Countess Bathory was a powerful woman severely damaged by a short-lived love affair with a younger man. Left alone, she goes frantic and can only suspect that the age difference is to blame. A woman nowadays, obsessed with eternal beauty, would go straight to the first plastic surgeon to make some rejuvenating adjustments. That’s what the countess is sort of thinking too, but the only remedy she can find on the way is the spilled blood of young virgins. Delpy embraces, without any safety net, her dark side for this role, and that’s something to be praised. What puzzles me is that her character comes up with this cruel and escalating cosmetic idea. She’s the one thinking that by looking younger her lover will return. Moreover, in an early scene, when she’s furtively comparing her hand skin with his, there’s already a hint of the frustration in her. She is a monster, for sure, just like the woman in The Reader, but then again there’s a love story that could affect our judgment. One question still remains: why trying to get younger when in an OWYM relationship should be about embracing your age? I wonder what feminists will say about this movie intriguingly made by a woman? For me, it’s feminist by default.

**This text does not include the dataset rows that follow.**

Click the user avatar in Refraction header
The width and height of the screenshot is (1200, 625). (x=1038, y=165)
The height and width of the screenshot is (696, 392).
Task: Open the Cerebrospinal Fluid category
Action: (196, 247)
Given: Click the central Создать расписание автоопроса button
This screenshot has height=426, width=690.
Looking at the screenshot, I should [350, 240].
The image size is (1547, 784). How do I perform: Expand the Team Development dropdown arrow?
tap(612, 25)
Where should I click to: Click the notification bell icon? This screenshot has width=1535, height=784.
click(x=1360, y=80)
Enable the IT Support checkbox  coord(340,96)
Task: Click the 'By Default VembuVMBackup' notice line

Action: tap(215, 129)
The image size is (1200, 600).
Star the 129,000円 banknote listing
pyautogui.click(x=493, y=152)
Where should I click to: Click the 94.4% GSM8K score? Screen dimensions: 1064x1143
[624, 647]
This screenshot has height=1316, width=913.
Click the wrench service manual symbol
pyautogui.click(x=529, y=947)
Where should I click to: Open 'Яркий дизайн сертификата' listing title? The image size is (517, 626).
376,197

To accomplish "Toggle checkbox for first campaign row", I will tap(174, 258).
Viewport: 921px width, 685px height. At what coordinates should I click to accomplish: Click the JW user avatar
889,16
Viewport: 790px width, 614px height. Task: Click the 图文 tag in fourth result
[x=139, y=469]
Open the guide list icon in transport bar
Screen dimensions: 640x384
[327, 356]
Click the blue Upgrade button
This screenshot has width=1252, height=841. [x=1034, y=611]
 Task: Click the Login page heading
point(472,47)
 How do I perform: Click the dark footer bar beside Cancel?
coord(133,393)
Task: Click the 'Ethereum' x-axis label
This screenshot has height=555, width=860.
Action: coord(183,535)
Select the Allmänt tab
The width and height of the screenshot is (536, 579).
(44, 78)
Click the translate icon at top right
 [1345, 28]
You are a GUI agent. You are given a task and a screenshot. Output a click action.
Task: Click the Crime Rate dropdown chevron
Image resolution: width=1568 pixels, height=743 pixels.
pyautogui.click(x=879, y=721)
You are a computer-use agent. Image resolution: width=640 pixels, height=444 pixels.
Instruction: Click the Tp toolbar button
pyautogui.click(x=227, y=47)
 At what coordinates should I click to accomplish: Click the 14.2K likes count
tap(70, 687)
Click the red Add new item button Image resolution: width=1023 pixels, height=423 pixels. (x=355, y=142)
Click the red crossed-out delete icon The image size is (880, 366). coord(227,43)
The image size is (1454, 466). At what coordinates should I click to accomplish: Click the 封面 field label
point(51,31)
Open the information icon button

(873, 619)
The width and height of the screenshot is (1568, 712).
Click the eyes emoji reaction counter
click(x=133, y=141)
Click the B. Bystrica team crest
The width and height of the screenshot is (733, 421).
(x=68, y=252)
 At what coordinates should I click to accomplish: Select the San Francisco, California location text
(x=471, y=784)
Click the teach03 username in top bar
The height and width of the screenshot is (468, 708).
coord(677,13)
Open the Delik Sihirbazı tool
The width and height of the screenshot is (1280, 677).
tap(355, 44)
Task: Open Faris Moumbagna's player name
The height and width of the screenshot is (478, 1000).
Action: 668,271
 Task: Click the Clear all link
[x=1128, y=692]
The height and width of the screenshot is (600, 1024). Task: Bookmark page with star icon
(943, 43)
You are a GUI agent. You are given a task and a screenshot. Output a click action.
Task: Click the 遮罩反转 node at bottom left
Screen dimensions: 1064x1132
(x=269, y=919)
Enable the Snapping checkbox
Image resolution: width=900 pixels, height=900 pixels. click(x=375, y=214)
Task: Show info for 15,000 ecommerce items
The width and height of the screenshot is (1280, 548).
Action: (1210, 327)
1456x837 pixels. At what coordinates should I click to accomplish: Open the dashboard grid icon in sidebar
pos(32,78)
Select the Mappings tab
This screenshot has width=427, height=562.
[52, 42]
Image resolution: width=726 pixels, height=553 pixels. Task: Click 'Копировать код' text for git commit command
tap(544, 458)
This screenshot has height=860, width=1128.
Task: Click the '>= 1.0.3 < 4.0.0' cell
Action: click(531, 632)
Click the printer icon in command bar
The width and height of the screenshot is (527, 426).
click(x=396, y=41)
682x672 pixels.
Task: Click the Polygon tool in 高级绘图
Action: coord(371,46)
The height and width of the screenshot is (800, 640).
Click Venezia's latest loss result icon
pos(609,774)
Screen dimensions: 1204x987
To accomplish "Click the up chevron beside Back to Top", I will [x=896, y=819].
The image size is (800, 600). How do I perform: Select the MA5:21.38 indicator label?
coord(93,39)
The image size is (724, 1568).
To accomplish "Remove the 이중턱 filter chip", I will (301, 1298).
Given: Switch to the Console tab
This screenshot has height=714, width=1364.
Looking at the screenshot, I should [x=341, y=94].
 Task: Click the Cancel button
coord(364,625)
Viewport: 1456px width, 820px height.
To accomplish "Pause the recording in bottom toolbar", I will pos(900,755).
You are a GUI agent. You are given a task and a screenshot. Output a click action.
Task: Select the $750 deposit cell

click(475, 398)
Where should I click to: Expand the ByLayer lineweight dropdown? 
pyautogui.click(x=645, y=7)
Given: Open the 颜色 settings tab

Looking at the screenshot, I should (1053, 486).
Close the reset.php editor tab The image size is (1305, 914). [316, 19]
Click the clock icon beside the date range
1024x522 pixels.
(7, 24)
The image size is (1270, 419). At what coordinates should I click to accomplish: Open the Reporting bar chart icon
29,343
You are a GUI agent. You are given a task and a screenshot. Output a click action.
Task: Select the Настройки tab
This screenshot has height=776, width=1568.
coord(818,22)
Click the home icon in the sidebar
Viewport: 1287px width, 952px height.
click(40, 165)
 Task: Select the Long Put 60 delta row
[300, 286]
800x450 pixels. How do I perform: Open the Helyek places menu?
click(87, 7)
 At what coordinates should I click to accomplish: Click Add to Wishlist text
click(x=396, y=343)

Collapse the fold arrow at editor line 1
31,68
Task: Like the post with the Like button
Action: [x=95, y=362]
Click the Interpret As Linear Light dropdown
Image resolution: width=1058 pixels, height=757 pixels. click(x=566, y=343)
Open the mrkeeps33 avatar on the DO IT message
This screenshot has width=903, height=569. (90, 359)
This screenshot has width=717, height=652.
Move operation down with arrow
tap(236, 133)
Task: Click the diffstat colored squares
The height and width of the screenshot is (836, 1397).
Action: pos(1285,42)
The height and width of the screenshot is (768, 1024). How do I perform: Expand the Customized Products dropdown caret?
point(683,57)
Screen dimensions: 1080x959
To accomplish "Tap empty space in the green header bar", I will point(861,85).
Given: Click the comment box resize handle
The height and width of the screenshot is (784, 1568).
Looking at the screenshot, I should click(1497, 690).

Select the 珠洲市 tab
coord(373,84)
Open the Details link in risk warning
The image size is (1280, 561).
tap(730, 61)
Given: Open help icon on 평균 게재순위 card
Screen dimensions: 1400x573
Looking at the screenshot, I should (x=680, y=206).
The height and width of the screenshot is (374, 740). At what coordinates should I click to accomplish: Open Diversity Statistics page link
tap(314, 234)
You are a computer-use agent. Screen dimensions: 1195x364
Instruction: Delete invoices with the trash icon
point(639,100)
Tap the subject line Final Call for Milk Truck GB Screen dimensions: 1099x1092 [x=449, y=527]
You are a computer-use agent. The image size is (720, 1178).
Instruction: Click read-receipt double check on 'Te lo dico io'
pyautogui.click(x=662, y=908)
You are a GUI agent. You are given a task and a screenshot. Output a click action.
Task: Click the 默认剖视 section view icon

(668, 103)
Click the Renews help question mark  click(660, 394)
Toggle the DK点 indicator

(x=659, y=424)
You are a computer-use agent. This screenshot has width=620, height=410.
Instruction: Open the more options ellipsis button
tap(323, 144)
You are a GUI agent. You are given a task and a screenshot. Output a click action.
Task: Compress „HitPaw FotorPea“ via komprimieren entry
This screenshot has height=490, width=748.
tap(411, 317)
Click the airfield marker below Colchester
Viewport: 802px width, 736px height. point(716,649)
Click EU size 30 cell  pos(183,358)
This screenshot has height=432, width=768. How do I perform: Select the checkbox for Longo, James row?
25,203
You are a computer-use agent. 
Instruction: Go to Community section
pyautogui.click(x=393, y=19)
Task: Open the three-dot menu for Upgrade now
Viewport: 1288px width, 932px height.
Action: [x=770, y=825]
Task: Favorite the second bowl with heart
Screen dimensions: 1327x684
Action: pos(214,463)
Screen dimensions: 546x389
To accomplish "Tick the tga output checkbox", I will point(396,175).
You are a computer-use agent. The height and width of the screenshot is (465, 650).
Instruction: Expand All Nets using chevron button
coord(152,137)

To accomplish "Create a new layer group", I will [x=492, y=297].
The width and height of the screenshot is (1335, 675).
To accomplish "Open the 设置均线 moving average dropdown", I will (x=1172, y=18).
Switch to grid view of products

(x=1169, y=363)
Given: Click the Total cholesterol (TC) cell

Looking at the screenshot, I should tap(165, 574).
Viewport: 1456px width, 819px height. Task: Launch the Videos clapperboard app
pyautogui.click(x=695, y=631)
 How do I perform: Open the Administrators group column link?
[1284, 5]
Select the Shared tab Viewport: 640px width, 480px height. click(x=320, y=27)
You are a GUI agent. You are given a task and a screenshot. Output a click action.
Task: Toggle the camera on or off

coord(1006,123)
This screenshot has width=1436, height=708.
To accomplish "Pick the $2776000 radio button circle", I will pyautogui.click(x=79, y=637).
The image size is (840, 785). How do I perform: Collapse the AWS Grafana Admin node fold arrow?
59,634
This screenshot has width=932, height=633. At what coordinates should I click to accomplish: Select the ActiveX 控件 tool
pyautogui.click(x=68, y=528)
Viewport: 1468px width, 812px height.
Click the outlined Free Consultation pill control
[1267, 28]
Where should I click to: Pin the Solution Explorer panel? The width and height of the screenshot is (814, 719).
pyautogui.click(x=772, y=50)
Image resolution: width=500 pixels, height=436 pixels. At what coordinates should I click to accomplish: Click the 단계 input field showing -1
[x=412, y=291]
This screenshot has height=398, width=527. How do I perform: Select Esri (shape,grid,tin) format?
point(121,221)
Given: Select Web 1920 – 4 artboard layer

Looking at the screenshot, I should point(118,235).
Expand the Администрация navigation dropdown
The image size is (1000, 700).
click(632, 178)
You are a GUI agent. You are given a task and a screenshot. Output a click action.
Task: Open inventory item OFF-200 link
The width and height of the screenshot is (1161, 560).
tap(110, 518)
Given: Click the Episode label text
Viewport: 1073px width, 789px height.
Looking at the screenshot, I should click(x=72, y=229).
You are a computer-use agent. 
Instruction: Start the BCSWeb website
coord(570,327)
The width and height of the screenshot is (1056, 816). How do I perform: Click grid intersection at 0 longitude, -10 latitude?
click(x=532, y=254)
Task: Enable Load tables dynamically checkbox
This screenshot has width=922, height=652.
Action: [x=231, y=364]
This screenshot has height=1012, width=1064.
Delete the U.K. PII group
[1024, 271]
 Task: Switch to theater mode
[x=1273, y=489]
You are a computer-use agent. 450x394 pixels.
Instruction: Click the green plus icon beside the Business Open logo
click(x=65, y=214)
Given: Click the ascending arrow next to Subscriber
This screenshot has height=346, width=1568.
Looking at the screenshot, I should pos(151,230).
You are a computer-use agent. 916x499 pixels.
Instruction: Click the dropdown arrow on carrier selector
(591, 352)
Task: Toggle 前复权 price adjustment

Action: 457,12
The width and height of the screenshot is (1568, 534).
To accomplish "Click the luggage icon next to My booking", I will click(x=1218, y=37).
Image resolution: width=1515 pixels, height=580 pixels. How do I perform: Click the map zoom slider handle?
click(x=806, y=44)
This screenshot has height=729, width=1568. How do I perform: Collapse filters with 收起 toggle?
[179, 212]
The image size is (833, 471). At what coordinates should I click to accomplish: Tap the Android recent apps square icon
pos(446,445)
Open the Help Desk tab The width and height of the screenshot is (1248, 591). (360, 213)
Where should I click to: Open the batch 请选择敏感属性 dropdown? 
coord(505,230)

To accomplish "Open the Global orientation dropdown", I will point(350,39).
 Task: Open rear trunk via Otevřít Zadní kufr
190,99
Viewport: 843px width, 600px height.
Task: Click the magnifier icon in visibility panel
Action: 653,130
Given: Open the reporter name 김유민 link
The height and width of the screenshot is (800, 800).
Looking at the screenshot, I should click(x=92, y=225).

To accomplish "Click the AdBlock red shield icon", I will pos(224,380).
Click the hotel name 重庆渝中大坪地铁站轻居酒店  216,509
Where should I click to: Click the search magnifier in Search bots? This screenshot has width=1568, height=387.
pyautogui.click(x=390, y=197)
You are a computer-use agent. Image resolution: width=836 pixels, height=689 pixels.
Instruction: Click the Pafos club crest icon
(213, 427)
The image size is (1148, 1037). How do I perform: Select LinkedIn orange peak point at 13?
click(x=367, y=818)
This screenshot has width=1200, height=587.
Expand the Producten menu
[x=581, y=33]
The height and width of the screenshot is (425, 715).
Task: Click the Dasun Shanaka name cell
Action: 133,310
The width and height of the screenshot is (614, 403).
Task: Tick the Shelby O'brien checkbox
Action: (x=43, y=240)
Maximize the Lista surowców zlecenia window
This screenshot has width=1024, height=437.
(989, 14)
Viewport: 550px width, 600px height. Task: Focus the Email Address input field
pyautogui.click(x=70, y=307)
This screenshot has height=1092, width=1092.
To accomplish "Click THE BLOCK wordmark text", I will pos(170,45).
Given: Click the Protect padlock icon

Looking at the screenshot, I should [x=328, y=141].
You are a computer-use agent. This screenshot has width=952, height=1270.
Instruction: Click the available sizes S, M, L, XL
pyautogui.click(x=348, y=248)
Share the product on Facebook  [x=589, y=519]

Cheri is even more explicit in its exploration of an OWYM relationship. It’s also simply the best film that Berlinale’s competition had to offer. A tale of doomed love, hugely entertaining, pitch-perfectly acted and executed in all departments (hail to Alexandre Desplat’s voluptuous and romantic score), funny, sensual, cynical, juicy and profoundly moving. It shouldn’t be dismissed just because it’s frivolous, based on Colette’s work and in English. Teaming up with his Dangerous Liaisons screenwriter, Christopher Hampton, Frears delivered one of the most political films in the Berlinale — of course, we’re talking here about the politics of emotions that are even harder to solve than the ones highlighted on CNN News. What starts as a fling between a 19-year-old boy and a courtesan about to retire goes on and on for six passionate years. No one dares to think it’s love, it’s a commodity or a human flaw in a time as gloriously artificial as the Belle Epoque was. He’s too hedonistic and she was used to making love not to be in love for so long. They take their pleasure for granted until the moment he has to obey the rules of society and goes marrying a young girl. That’s the moment when vulnerability breaks in and the L-word starts haunting them both. And that’s the moment when they realize it’s too late to acknowledge it. They may be defeated, each in their own way, but at least they never did any harm to anyone or themselves.